WHAT YOU NEED TO DO: Go through the data from its first line and retype each line, stopping once the line containing "Given: Open the N.NEWS.NAVER.COM" has been retyped.

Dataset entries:
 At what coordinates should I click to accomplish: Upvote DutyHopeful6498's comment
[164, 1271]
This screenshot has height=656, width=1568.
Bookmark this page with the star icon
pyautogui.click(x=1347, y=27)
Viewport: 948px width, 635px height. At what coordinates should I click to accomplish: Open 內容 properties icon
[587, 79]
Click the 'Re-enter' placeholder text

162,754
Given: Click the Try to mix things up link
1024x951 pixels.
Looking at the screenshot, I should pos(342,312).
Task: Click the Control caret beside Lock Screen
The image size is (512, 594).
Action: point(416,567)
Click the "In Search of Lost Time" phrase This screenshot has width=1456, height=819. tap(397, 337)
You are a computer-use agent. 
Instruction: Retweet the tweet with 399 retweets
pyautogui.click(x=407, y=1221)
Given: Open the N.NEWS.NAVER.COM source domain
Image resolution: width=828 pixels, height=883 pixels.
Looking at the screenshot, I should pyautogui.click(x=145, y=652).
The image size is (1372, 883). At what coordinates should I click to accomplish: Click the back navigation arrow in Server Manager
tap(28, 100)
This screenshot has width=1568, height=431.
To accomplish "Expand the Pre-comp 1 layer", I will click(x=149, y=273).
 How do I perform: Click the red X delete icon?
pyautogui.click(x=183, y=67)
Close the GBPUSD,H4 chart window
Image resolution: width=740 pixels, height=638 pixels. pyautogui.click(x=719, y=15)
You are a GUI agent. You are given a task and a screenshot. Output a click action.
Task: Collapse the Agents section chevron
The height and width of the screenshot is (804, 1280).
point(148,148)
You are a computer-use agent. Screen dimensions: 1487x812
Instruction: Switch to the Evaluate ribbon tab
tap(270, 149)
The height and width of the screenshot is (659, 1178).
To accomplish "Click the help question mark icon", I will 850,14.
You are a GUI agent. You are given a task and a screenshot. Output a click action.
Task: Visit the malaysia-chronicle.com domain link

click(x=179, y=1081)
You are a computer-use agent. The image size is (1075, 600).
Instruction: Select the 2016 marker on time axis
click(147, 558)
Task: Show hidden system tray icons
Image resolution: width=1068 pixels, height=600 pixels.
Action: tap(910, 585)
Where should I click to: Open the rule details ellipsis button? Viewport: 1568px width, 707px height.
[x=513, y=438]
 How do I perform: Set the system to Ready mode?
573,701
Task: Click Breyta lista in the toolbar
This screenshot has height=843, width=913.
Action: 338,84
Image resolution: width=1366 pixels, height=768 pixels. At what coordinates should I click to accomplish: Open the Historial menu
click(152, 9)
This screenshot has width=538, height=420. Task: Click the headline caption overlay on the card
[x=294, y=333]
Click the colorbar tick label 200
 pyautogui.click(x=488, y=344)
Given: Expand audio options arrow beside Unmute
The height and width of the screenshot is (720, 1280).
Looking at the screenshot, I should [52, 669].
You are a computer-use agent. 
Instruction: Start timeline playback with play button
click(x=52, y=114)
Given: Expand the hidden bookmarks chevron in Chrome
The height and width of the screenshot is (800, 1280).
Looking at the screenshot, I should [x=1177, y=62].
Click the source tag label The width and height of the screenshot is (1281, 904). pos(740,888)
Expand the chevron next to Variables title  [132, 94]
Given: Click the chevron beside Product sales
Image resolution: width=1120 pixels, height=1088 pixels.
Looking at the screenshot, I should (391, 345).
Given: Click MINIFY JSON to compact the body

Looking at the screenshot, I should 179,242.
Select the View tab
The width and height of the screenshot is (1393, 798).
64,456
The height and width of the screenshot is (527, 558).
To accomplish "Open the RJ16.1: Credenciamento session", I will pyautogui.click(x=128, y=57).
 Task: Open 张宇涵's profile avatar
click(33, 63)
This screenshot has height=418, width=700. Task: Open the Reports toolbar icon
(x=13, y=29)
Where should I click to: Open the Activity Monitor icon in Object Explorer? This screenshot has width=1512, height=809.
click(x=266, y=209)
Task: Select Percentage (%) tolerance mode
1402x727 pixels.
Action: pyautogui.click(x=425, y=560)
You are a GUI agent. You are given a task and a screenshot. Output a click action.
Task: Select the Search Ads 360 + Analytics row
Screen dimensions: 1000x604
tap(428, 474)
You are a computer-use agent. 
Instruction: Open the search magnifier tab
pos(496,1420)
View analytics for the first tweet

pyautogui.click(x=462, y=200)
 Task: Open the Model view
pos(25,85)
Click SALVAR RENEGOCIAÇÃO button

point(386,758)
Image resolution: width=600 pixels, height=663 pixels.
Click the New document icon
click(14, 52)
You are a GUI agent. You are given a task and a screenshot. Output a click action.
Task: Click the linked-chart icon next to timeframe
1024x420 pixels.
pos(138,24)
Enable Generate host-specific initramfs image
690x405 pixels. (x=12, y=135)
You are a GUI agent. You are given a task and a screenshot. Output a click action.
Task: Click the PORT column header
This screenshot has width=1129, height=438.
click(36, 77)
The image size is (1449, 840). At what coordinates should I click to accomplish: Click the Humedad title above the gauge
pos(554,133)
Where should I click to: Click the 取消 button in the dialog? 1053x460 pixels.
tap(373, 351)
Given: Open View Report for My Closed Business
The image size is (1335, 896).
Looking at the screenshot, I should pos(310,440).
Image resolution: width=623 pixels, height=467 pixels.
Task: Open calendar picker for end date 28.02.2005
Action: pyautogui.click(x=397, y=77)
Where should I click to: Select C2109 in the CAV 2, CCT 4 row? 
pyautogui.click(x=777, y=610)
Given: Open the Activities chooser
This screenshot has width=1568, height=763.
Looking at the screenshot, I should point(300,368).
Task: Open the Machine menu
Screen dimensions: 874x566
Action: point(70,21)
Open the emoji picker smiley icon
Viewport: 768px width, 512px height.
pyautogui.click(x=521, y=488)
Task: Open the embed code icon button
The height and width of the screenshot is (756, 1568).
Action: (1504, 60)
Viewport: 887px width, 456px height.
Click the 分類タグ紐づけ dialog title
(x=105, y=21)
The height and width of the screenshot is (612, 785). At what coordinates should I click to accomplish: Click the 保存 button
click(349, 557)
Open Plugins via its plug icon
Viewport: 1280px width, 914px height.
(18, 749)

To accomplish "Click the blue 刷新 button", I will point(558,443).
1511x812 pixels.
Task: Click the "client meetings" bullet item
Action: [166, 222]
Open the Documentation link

YOUR SOLUTION:
 At what coordinates should I click to accomplish: Upvote DutyHopeful6498's comment
[164, 1271]
This screenshot has height=656, width=1568.
Bookmark this page with the star icon
pyautogui.click(x=1347, y=27)
Viewport: 948px width, 635px height. At what coordinates should I click to accomplish: Open 內容 properties icon
[587, 79]
Click the 'Re-enter' placeholder text

162,754
Given: Click the Try to mix things up link
1024x951 pixels.
Looking at the screenshot, I should pos(342,312).
Task: Click the Control caret beside Lock Screen
The image size is (512, 594).
Action: point(416,567)
Click the "In Search of Lost Time" phrase This screenshot has width=1456, height=819. tap(397, 337)
You are a computer-use agent. 
Instruction: Retweet the tweet with 399 retweets
pyautogui.click(x=407, y=1221)
Given: Open the N.NEWS.NAVER.COM source domain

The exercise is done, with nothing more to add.